Herkes mutlu olmak istiyor. Haklı olarak, sevmek istiyor, sevilmek istiyor; güvenmek istiyor. Tüm bunları insanlar ancak İslâm’da bulabilecekken ve İslâm’da da kan düşmanlarını bile kardeş gibi kaynaştıracak tabiat ve kabiliyet varken, Müslüman olduğu halde birbirlerini sevmeyenler, sevmek istemeyenler, hatta nefret edenler, İslâm’ın ne büyük bir ilâhî ikram ve nimet olduğunu daha yeni Müslüman olmuş ve henüz onyedi yaşındaki bir genç kız kadar da mı kavrayamıyorlar?


01 ŞUBAT 2004, Kurban Bayramı. Anlaştığımız gibi; Jamie, Endam’ı da evinden alarak sabah 7:20’de bizim kapının önündeydi. Yedibuçukta başlayacak teşrik tekbirlerine yetişecektik. İlk kez bir mescitte ve ilk kez bir bayram namazı kılacağı için Jamie çok heyecanlı idi.
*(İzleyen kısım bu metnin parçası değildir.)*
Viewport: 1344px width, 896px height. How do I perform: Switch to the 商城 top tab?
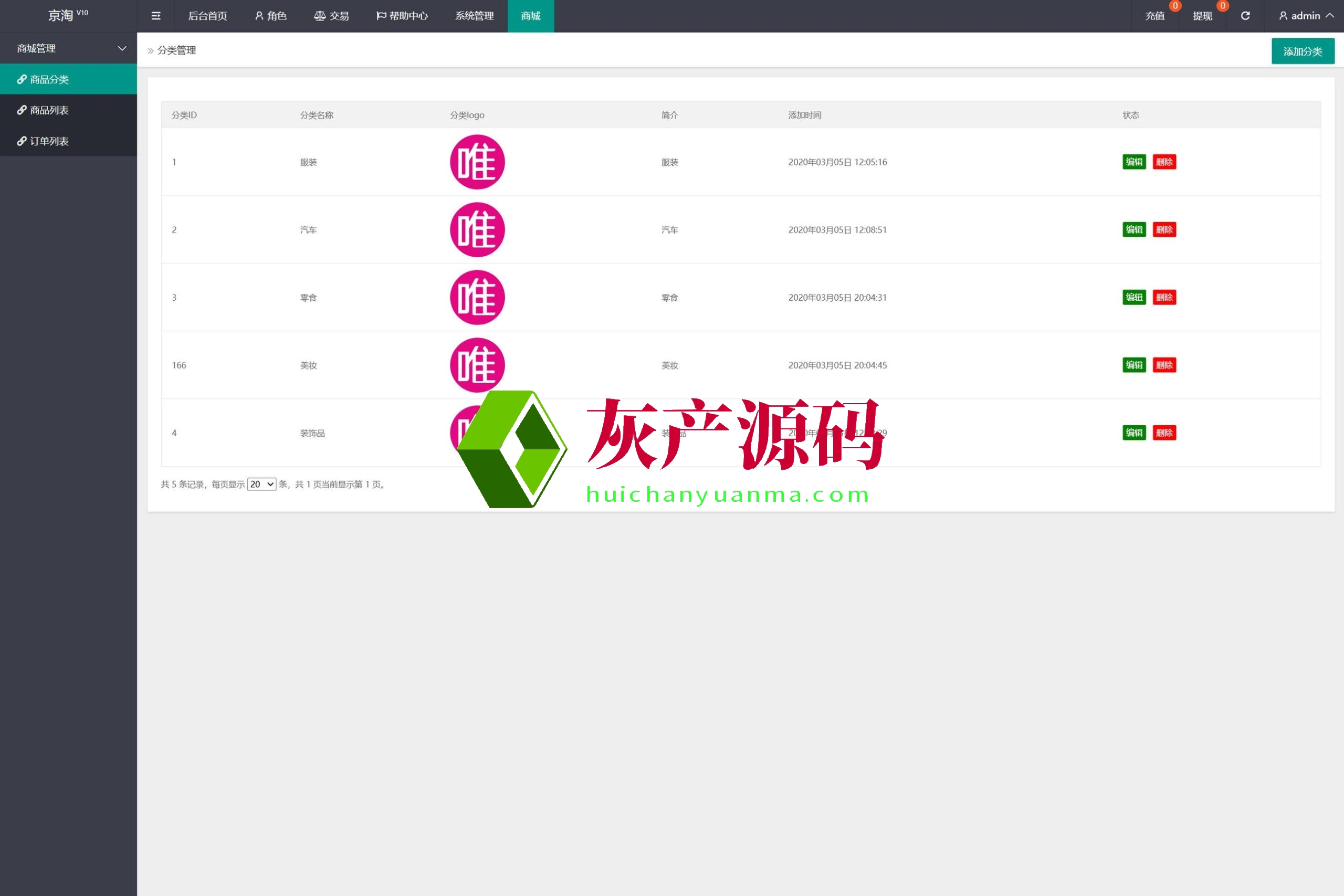click(530, 16)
Üniversitenin mescidine ilk biz girdiğimiz için, her tarafı didik didik eder bakışlarla Jamie tüm merakını giderdi. Peşpeşe gelenlerin katkıları ile saat 8’e doğru doruğa çıkan tekbir sadaları ruhlarımızı coşturdukça coşturdu:

‘‘Allahu Ekber, Allahu Ekber, Allahu Ekber! La ilahe illallahu va’llahu Ekber. Allahu Ekber ve li’llahi’l hamd...’’

Bahreynli kardeşimiz Shaker Haji’nin kıldırdığı namaz ve verdiği hutbeyi takiben; herkes bayramlaşmak için kucaklaştı; Türkü-Kürdü, Arabı-Acemi, Hintlisi-İranlısı, Amerikalısı, yerlisi, yabancısı; ırk, renk, uyruk ayırd etmeksizin. Aynen o gün hacıların Mekke’de yaptığı gibi...
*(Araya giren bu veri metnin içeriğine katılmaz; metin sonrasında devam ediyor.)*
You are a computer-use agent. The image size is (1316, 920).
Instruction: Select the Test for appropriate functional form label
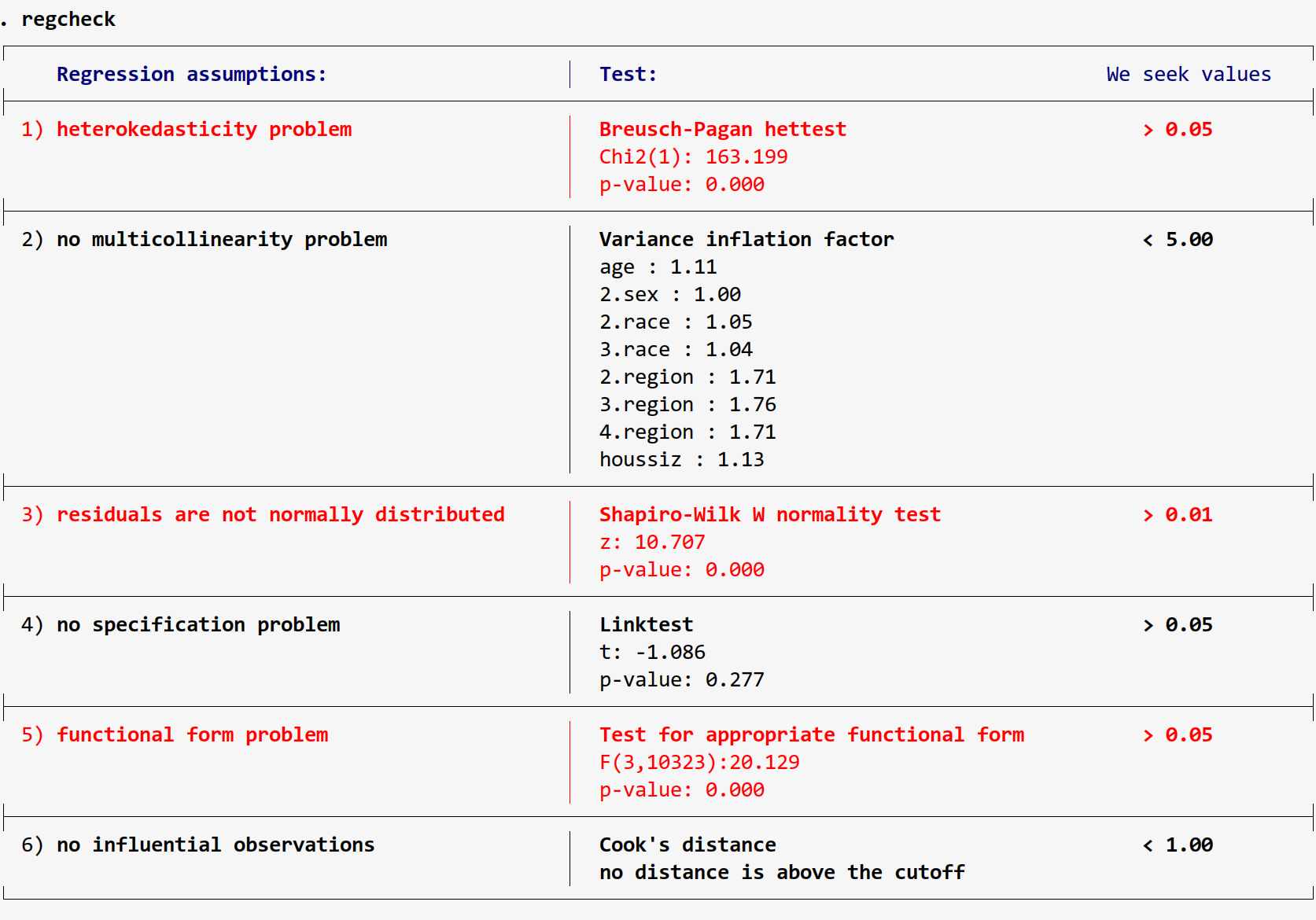tap(811, 734)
Sevgi değiş-tokuşları ve sevinç alışverişlerinden sonra, birşeyler atıştırmak için tüm cemaat alt kata, yemekhaneye indik. Tabiî, çaylı kahvaltı kültürü biz Türkiyelilerde gelişmiş. Saat 9 gibiydi ki, Terzi Mehmet Abi:

“İsmail Hoca, hadi bize geçelim de şöyle güzel bir çay içelim” dedi. “Bu ne böyle!?”

“Sağol abi ama, misafirim var.”

“Onları da getir!”

Misafirler, Mehmet Abi’nin sürpriz davetini memnuniyetle karşıladılar. Aslında bizim âdetimizdir; bayramlarda seyranlarda büyüklerde toplanırız. Mehmet Abi de bizim buradaki en büyüğümüz.
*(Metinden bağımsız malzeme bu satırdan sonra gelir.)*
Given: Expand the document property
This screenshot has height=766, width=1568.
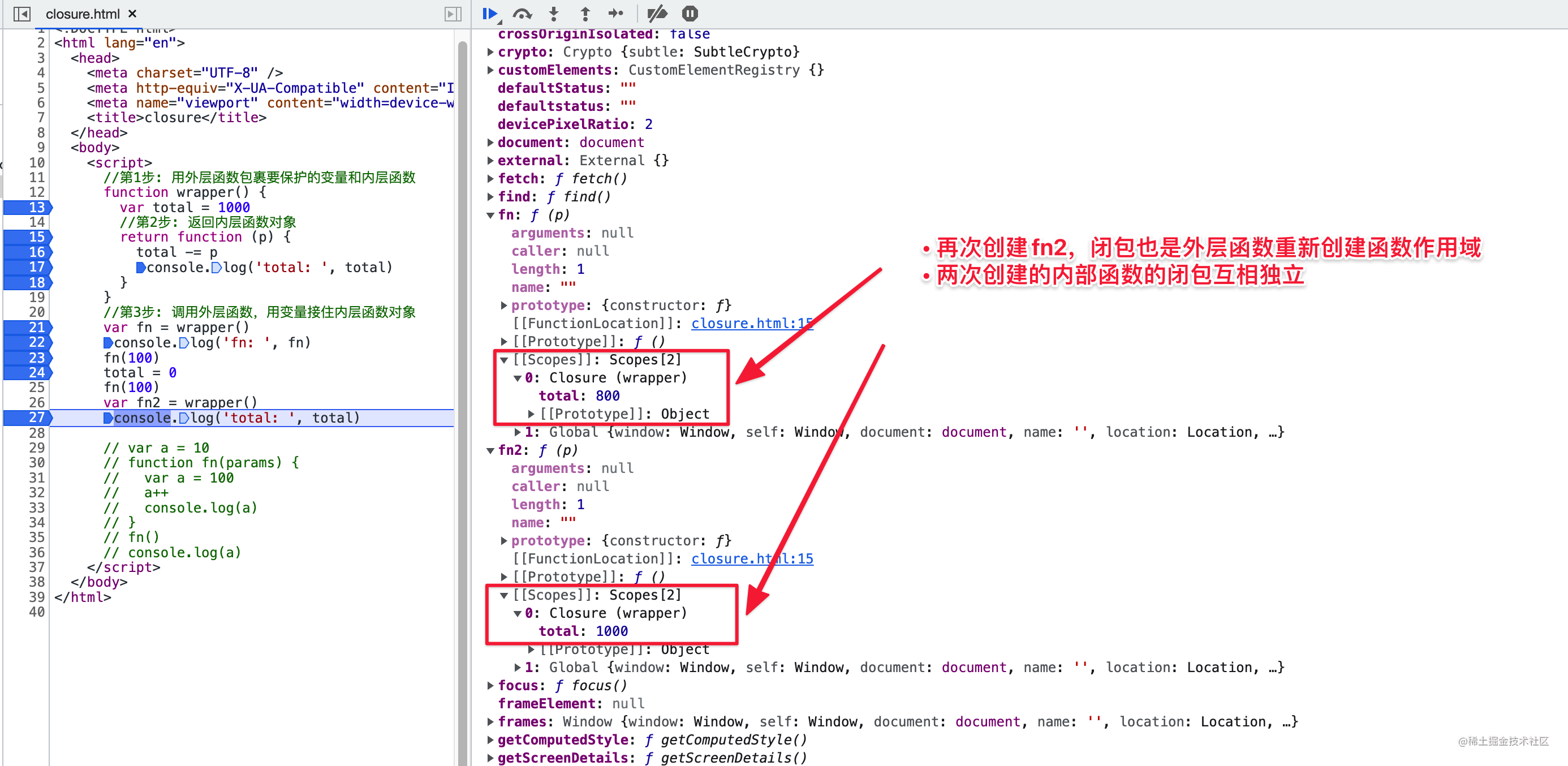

Jamie, Endam, Ekonomi Bölümünden Türkiyeli profesör Metin Bey, aynı bölümde doktora öğrencisi Urfalı Sadık Bey ve ben, ailelerimizle davet yerine ulaştığımızda, Aysel Abla çoktan çayı demlemiş, kahvaltıyı hazırlamıştı. Mehmet Abinin hepsi de birbirinden hanımefendi ve tesettürlü beş genç kızını görünce, bir hazine bulmuş gibi en çok sevinen, Jamie oldu. Ne yapsın garibim; o güne kadar, amca ve teyze dediği ben ve eşimden başka kimse mi tanımıştı sanki? Karşılarında başı örtülü, lise son sınıf öğrencisi, kendi akranları Amerikalı bir Müslümanı görmek kızları da şaşırtmıştı. Jamie’yi âdeta kapışırcasına hepsi birer birer bağırlarına bastılar, sarıldılar ve onu alıp kendi odalarına çekildiler.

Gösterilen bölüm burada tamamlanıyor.